● Description of the task: Copy the part of the material that opens with the line containing "This screenshot has height=523, width=683." and closes with the line containing "The height and", both lines included. Reproduce it word for word and give nothing else.

<<<<

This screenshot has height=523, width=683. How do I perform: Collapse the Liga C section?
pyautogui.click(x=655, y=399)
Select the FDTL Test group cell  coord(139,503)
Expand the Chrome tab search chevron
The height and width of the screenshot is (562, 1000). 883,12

>>>>
<<<<

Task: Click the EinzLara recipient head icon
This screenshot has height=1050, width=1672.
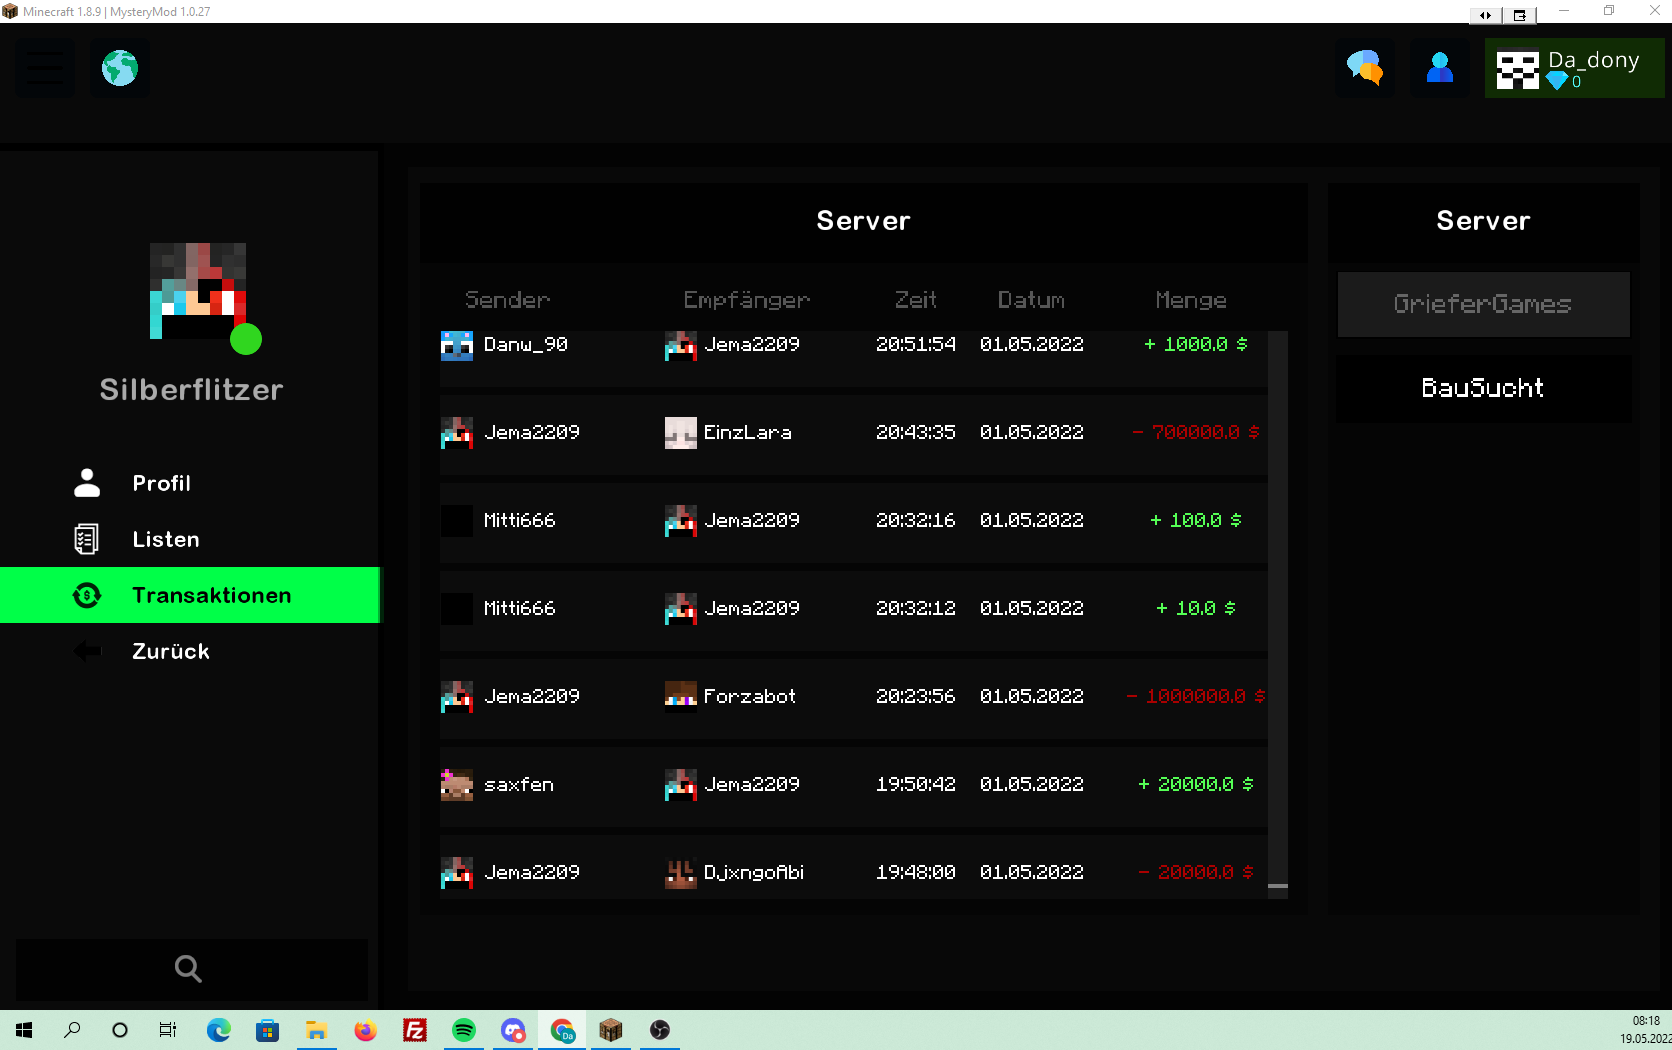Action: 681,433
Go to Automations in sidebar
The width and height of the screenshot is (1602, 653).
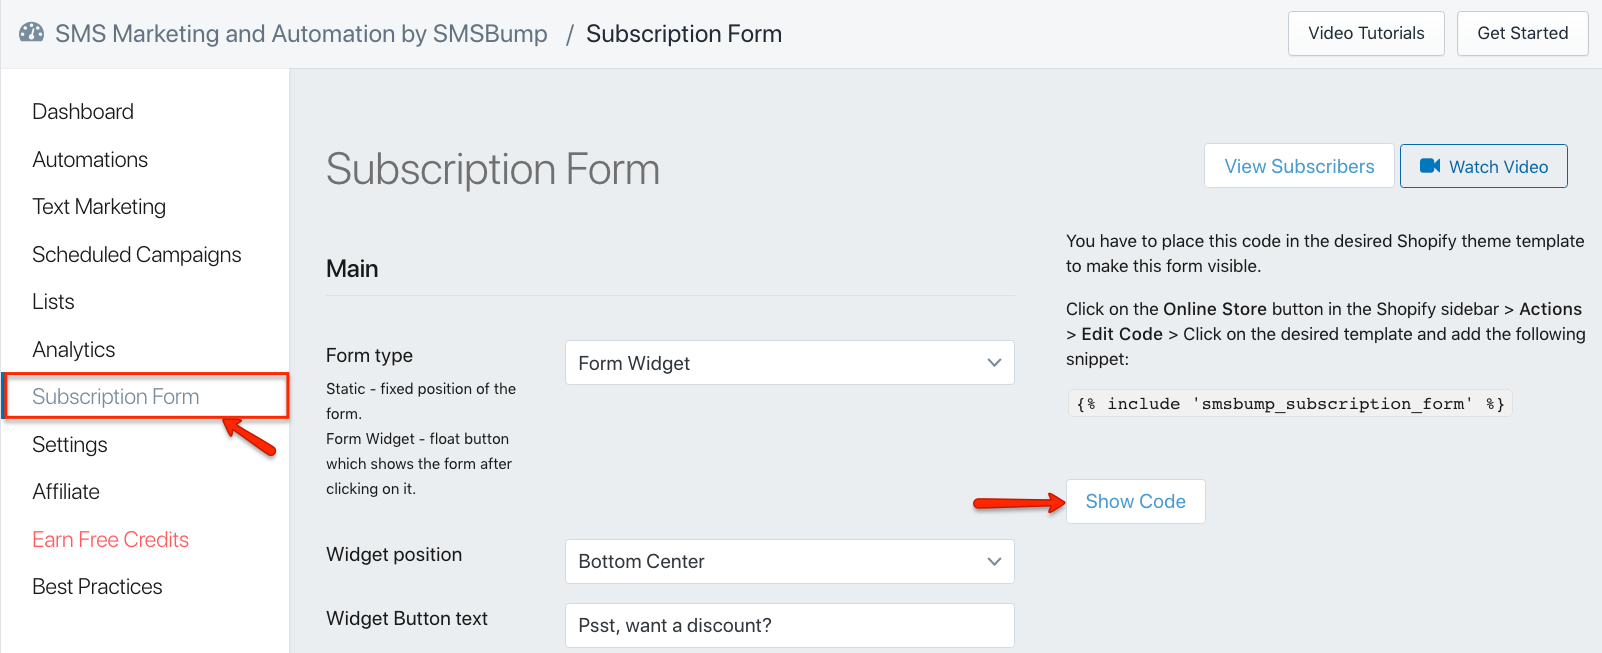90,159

>>>>

● Exercise output:
This screenshot has height=523, width=683. How do I perform: Collapse the Liga C section?
pyautogui.click(x=655, y=399)
Select the FDTL Test group cell  coord(139,503)
Expand the Chrome tab search chevron
The height and width of the screenshot is (562, 1000). 883,12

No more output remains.